C’est au regard de cette problématique et de la constitution du Pacte Républicain que l’identité française est abordable. Là où la laïcité et la constitution de l’individu en tant que citoyen récusent toute identité autre qu’individuelle, la notion de groupe n’existe en France qu’à l’échelle citoyenne. Depuis 1789, la culture de notre pays est viscéralement politique, républicaine et laïque. Là est notre identité. Là est notre signature. Tout au long de notre histoire, la culture de cette identité trouve maints représentants : de Blanqui à Jaurès, de Louise Michel à De Gaulle, tous incarnent cette culture identitaire de la chose publique comme une marque de l’individu qui se reconnaît et s’affirme comme Français. Jusque dans notre tradition insurrectionnelle, nous sommes français. Même les discours que l’on a vu naître au lendemain des émeutes de 2005 affirmaient le désir "d’être dans la République", non d’en sortir. Encore une preuve que l’ancrage républicain et laïque est plus qu’un simple oripeau face aux communautaristes qui alimentent les angoisses existentielles d’individus à l’abandon.

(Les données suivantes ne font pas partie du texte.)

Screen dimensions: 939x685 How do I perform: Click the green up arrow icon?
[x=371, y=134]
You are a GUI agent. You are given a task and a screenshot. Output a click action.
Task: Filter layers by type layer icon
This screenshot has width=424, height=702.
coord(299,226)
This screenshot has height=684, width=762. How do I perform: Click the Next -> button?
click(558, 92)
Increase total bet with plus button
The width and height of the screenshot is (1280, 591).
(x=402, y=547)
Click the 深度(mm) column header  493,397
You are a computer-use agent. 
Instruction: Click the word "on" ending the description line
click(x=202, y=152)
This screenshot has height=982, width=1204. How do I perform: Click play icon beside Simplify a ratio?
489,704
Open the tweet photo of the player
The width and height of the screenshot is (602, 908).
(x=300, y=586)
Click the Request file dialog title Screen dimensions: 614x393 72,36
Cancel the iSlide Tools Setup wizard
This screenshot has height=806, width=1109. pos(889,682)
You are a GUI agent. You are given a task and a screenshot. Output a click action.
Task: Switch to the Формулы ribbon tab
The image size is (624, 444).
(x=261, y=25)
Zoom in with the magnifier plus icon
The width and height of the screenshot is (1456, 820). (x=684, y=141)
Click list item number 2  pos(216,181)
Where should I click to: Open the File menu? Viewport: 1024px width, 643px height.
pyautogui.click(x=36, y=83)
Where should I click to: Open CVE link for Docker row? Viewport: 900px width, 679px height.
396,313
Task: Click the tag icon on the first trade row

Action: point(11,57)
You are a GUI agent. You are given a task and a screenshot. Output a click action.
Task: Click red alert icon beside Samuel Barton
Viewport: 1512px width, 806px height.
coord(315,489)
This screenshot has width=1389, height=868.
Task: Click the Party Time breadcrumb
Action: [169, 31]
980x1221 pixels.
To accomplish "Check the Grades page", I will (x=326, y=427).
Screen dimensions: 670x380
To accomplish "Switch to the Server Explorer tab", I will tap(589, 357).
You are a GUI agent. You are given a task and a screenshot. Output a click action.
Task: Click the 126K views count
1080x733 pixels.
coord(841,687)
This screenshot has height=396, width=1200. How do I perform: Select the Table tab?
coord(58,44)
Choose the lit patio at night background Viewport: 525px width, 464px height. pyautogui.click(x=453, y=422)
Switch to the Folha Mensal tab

Pour la gauche, la culture de l’identité française est une nécessité car elle répond à une réalité voulue par les individus-citoyens. Déjà aux lendemains de la révolution, la Constitution précisait que tout individu défendant la République, subvenant aux besoins d’un orphelin ou d’un vieillard, et embrassant les idéaux de la République, devenait, de fait, un citoyen français, membre du Pacte Républicain. Acte politique fondateur, d’une puissance symbolique fondamentale, cet article constitutionnel sur l’acquisition de la citoyenneté a gravé dans le marbre notre identité politique. Depuis lors, elle est pour notre pays plus qu’un simple repère individuel, elle est un atout, une force, une marque de fabrique.

Le courant de la gauche

Deux courants politiques traversent la France depuis plus de deux siècles : l’un révolutionnaire et progressiste, humaniste au sens de l’ouverture sur le monde, porteur des Lumières et d’une vision universaliste de la condition humaine, porteur des savoirs et constructeur de la paix pour tous. Ce courant éthique et culturel a façonné la laïcité.
Il est si puissant que depuis des années, il existe également des courants parmi les croyants de notre pays qui sont de grands défenseurs de la laïcité et qui s’opposent aux positions officielles de leurs propres églises des voies où leur religion doit évoluer pour intégrer la laïcité. Ces positions révolutionnaires de croyants (comparables au bouleversement qu’a été le passage du polythéisme au monothéisme) sont la preuve que la laïcité est une composante de notre identité et de notre culture, et que cette identité va jusqu’à travailler les croyances.

L’autre est un courant contre-révolutionnaire et réactionnaire, porteur de la division de la population humaine (y compris en France où il place d’un côté les "bons français", de l’autre ceux qui ne sont pas " français " même s’ils vivent et travaillent sur ce sol). Ce courant distille un discours qui engage la France sur le chemin de la déshumanisation, de la déstructuration de son tissu, de sa culture, de sa tradition, sous prétexte de la "préserver" d’un danger. Le pétainisme fut la dernière incarnation de cette politique de trahison de la France de 1789, proposant le pacte avec les nazis pour soi disant sauver la France. Aujourd’hui, Nicolas Sarkozy, sous prétexte de préserver la France, l’enfonce dans le libéralisme le plus sauvage, segmente notre société, brise le Pacte Républicain et attaque la laïcité. Sarkozy est l’incarnation de ce courant revanchard contre juin 36 ou mai 68 qui traverse l’histoire de France et face auquel nous devons opposer une résistance à toutes les échelles, du collectif des grandes actions jusqu’à l’individu dans les positions qui guident sa vie personnelle. Notre culture et notre identité est porteuse de cette composante laïque et politique. Le peuple de gauche doit être le porteur de cet idéal.